Процесс проявления плёнки — дело крайне непростое. У меня, когда я сам фотографией увлекался, получалось скверно — не то чтоб даже через раз. То пленку засвечу, то ещё что-то испорчу. Поэтому ломиться в лабораторию я не стал и терпеливо ждал — у главреда наверняка рука набита, пусть он справляется.

Я услышал из лаборатории плеск воды — это главред уже промывал плёнку, удаляя закрепитель. А ещё минут через пять дверь лаборатории открылась.

— О, Егор ты уже тут тут!

— Ну как, получается? — я не сдержался.

— Получается, куда оно денется… — кивнул тот, но расслабляться было рано. Он тут же добавил: — Правда, насчёт твоих снимков не уверен, но посмотрим

— Почему? — насторожился я.

— Да боюсь, как бы они засвечены не были у тебя, — подкрепил мои опасения журналист. — Они были первыми кадрами, первые кадры могут быть хреновые.

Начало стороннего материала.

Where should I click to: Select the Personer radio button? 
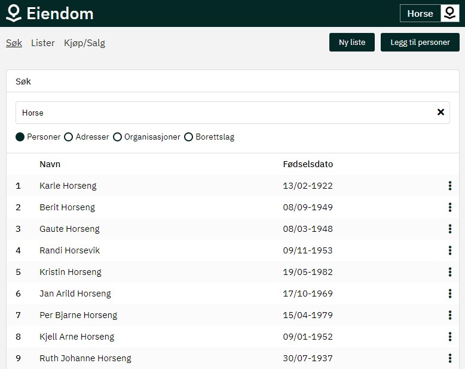(x=20, y=137)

— Ну так посмотри, чего ждать?

— Фиксируется пленка в растворе… Потом сушить.

— Я и мокрую могу глянуть. Можно?

— Ну если сильно нужно… А что там у тебя?

— Пошли. Вместе и посмотрим. На словах долго объяснять.

— Сейчас… Еще пять минут. Закрепится как надо.

Я облизал пересохшие губы, нетерпеливо дожидаясь, момента, когда можно будет уже сказать — получилось или нет. На всё про всё ушло минут двадцать. Главред, наконец, пошёл за плёнкой, когда я уже нетерпеливо поглядывал на часы.

Я пошёл следом и наблюдал, как он промывает плёнку и смотрит на то, что получилось. Смотрит и хмурится.

— Так, первый снимок у нас всё-таки засвечен, сейчас посмотрим второй.

Говорил он легко, не подозревая, что для меня значат эти снимки. Мне, как назло, ничего не было видно, я напрягся. А вот главный редактор долго смотрел на плёнку, потом вздохнул и повернулся ко мне.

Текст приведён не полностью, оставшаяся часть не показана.